スケジュールに落とし込む

この時点で、夏フェスの開催までに残された時間は2カ月半ほどだった。蒼は、絶対にやらないといけないこと、その次に重要となりそうなことを、優先順位を考えながら書き出してみた。そしてそれらの活動を、どの時点までに完了しておかないと、運営が回らなくなるかを考えた。

マーケティング・ミックスの展開は、順序立てて行わないといけないことが見えてきた。

こうして夏フェスに向けた運営のスケジュールができあがった。やるべきことは、思いのほか多かった。急いでやらないといけないことは何かも見えてきた。

蒼は、製品、価格、流通、プロモーションの担当をバンドのメンバーたちに割り振り、引き受けてもらった。マーケティング・ミックスを書き出してみることで、夏フェスの運営のすべてを蒼が一人で行うことは無理だと気づいたのだ。
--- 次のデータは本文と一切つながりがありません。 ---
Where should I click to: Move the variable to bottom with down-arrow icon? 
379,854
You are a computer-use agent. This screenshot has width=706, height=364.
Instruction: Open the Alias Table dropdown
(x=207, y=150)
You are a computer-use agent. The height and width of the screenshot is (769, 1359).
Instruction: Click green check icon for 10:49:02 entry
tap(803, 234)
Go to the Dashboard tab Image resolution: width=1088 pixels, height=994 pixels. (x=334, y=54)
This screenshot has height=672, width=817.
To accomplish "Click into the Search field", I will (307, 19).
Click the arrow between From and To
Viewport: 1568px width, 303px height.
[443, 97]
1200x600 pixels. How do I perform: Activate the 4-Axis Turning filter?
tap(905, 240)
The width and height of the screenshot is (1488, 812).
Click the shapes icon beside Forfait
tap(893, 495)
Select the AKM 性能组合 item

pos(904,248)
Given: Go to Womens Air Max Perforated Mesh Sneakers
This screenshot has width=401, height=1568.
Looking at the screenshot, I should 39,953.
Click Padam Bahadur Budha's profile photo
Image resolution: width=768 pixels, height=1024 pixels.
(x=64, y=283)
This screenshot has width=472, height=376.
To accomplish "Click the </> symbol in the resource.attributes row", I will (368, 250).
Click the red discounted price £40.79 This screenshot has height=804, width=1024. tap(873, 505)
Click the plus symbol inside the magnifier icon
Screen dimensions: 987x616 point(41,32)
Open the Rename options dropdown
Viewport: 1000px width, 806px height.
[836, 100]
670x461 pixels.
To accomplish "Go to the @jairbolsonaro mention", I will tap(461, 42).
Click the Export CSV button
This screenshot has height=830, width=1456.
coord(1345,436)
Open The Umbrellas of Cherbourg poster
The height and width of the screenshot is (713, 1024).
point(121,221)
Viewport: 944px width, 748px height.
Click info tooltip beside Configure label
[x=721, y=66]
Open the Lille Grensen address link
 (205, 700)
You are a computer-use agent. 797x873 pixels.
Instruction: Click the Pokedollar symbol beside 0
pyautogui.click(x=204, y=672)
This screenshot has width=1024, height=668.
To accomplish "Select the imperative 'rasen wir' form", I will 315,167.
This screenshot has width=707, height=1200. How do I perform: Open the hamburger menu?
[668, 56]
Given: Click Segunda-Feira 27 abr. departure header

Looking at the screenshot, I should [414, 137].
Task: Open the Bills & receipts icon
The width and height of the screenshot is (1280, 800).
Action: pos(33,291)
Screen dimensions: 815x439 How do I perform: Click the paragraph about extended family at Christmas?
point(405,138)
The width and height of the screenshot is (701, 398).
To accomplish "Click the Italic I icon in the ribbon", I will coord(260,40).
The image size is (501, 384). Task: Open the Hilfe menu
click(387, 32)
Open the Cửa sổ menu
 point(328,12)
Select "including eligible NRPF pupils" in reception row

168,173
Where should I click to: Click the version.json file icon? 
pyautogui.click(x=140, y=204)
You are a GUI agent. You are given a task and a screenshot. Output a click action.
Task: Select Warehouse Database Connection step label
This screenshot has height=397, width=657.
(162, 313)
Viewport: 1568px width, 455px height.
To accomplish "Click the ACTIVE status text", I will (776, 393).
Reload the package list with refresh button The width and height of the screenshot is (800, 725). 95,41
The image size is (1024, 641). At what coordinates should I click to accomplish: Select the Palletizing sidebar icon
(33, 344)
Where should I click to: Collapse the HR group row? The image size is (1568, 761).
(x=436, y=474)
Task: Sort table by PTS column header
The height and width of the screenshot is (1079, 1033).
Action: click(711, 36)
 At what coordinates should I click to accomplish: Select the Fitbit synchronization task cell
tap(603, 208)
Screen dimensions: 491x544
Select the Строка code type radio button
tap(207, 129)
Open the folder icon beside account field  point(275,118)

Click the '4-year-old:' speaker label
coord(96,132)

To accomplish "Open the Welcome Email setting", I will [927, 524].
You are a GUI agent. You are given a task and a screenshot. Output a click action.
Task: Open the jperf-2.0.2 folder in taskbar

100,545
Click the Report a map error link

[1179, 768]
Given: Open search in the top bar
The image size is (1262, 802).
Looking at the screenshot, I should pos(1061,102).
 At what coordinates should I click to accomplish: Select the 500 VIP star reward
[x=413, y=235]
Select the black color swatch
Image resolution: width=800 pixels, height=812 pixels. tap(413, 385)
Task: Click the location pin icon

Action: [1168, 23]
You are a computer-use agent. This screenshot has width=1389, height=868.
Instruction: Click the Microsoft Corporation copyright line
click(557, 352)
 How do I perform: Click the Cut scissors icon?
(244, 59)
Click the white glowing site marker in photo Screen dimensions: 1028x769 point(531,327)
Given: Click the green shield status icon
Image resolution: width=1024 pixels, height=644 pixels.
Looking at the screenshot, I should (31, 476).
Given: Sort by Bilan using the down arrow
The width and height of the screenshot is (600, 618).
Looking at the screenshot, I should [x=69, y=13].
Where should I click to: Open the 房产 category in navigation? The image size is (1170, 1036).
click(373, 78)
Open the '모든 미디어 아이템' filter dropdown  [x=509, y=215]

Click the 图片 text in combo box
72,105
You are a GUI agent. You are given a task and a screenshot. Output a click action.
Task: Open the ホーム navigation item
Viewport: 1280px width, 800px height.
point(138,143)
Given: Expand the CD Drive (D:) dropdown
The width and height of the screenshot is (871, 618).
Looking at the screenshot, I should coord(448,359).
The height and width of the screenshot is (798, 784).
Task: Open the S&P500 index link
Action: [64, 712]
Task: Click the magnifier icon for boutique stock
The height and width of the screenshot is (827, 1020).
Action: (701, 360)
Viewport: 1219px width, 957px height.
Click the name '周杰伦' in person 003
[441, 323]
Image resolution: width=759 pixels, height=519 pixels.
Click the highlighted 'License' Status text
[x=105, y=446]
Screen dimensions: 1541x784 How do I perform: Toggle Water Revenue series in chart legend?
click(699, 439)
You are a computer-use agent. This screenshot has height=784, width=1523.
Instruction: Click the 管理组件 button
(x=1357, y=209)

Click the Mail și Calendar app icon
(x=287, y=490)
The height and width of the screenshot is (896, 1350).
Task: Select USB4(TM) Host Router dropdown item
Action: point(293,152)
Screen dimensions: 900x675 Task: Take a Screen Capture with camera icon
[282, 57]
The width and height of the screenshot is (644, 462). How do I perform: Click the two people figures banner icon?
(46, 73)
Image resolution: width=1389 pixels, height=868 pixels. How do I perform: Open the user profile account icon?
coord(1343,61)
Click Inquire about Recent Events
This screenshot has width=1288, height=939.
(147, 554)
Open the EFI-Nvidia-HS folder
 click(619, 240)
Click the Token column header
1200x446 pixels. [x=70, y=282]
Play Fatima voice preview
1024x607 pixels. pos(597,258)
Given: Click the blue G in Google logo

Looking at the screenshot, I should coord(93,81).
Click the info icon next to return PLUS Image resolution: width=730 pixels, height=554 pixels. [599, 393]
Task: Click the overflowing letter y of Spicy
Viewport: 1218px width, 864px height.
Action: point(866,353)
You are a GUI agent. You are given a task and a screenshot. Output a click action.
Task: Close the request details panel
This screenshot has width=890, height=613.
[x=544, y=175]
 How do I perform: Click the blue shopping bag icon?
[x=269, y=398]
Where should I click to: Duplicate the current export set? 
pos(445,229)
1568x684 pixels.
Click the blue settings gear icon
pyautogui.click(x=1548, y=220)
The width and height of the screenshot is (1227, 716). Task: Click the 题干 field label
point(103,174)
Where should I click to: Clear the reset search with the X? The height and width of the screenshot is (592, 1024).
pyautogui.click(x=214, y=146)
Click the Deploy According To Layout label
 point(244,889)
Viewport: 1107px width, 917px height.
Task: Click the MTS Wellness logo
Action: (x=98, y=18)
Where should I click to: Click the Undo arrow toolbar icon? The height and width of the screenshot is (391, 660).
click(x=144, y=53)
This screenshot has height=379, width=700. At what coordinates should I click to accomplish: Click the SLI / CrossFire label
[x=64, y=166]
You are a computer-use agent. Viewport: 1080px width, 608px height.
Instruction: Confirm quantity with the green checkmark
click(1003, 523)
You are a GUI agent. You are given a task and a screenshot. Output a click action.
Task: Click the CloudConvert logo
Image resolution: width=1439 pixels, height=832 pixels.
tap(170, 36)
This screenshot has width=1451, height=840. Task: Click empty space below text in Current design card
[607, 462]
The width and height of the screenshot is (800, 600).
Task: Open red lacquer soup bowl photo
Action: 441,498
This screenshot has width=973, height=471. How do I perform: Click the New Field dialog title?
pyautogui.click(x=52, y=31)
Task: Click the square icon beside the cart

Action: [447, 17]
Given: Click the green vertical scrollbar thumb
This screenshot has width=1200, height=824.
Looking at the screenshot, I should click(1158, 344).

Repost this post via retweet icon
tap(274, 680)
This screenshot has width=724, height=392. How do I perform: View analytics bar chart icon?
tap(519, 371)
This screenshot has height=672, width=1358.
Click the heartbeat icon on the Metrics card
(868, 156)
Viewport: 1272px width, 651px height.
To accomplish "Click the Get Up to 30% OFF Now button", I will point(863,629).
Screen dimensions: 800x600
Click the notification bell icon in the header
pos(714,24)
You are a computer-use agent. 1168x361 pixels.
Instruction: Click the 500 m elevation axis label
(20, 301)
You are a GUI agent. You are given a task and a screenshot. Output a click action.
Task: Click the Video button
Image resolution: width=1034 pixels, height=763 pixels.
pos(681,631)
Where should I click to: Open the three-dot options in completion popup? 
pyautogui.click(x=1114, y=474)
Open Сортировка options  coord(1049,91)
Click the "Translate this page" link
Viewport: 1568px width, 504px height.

全員でひとつのボールを追いかけ回す状態を脱し、連携が高まったことで、プロジェクトの進行速度は一気に上向いた。

観察から販売不振の原因を学ぶ

さらに知子のメモには、次のようなことも書かれていた。

マーケティングでは、顧客を中心に考える一方で、取引先への対応、そして自組織内の調整への目配りも欠かしてはならない。マーケティングの原理は取引だと言われるのは、こうした複眼思考が、企業の市場対応のカギとなるからである。

蒼たちの夏フェスの場合は、この取引先への対応とは、ライブハウスや学校への連絡となりそうだった。自組織への対応は、他の出演バンドなどとの調整だろう。蒼は、これらの活動もスケジュールに取り入れた。

知子がMBAのある授業で、「実験と観察が大切」と聞いてきたことも役に立った。

この時期、蒼たちは、チケットを発売したものの販売不振に直面していた。結局チケットの料金は1人500円、セット割引だと1人400円ということに決着していた。学校内にポスターを貼らせてもらい、主演者たちが友達に声をかけるやり方で、販売活動を始めた。

「思っていたように売れていかない。なぜだろう」

蒼たちは、知子の話を思い出し、観察をしてみることにした。

メンバーが授業と授業の合間の休み時間に、夏フェスの勧誘を行うと、反応は悪くないのだ。「行く行く」と言ってもらえる。しかし「また後で」と言われてしまい、購入には至らない。こんな空振りが繰り返されていた。

昼休みは、メンバーの貴重な話し合いの時間だったので、この時間帯の販売活動は行っていなかった。